* _Selected extract_:
------------------------------------------------

8 Little Rock Crime Dataset

The dataset was collected from the Open Data source called little rock’s data hub. This dataset is 13 MB with 80,926 rows/observation and 14 different columns. The principal motivation behind using this dataset is to create a precise model to anticipate crimes. It can be downloaded from here.

The dataset could be cleaned as follows.

Data Cleaning and wraggling steps:

Remove all the duplicates in the column INCIDENT_NUMBER.
Set INCIDENT_NUMBER to be the index to uniquely identify offenses.
Fill the missing values on WEAPON_TYPE to be NO WEAPON. Fill all other missing values by 0.
Change 1 in WEAPON_TYPE to be UNKNOWN.
Reassigned the columns to their respective types, e.g. numbers are numeric types and characters are strings.
Parse the INCIDENT_DATE to find out the year, month, day, hour and min and create columns accordingly. Note that AM/PM is taken into consideration when computating hours.
Create a column CRIME_TYPE based on the following rules:
- If the OFFENSE_CODE contains 23, the crime is Non-Violent.
- If the OFFENSE_DESCRIPTION contains THEFT, the crime is Non-Violent.
- All other crimes are Violent Crime.
Create a column RISK_TYPE based on the following rules:
- If the crime is Non-Violent and NO WEAPON, it is Low Risk.
- All other crimes are High Risk.

------------------------------------------------

* _Dataset content_:
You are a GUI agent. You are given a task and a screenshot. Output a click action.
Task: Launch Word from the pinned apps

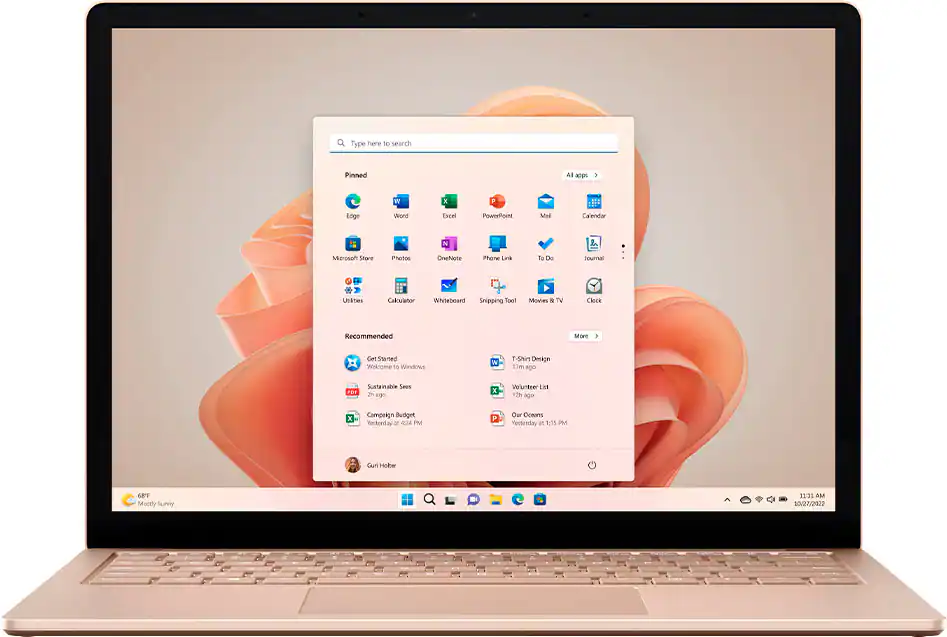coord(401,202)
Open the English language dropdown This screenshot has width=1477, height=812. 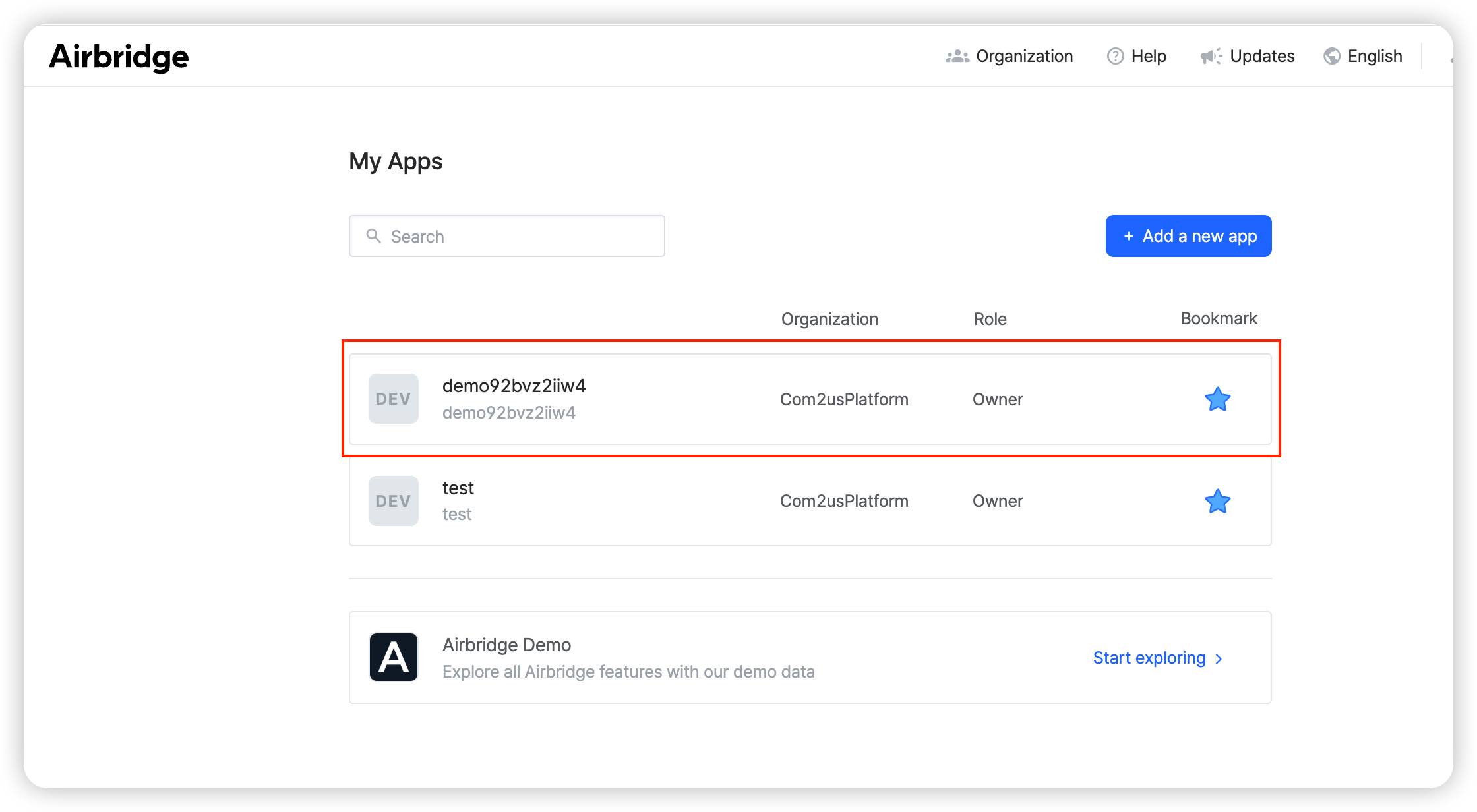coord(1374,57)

------------------------------------------------

* _Set of tasks_:
1. Answer these questions using the Little Rock crime dataset text, one line per answer:
(a) How many rows does the dataset contain?
(b) What value replaces missing entries in WEAPON_TYPE?
(c) Which risk label goes to a crime that is Non-Violent and has NO WEAPON?
2. Reproduce the Little Rock crime dataset text word for word, from "8 Little Rock" through "to be UNKNOWN.".

* _Written responses_:
1.
(a) 80,926
(b) NO WEAPON
(c) Low Risk

2.
8 Little Rock Crime Dataset

The dataset was collected from the Open Data source called little rock’s data hub. This dataset is 13 MB with 80,926 rows/observation and 14 different columns. The principal motivation behind using this dataset is to create a precise model to anticipate crimes. It can be downloaded from here.

The dataset could be cleaned as follows.

Data Cleaning and wraggling steps:

Remove all the duplicates in the column INCIDENT_NUMBER.
Set INCIDENT_NUMBER to be the index to uniquely identify offenses.
Fill the missing values on WEAPON_TYPE to be NO WEAPON. Fill all other missing values by 0.
Change 1 in WEAPON_TYPE to be UNKNOWN.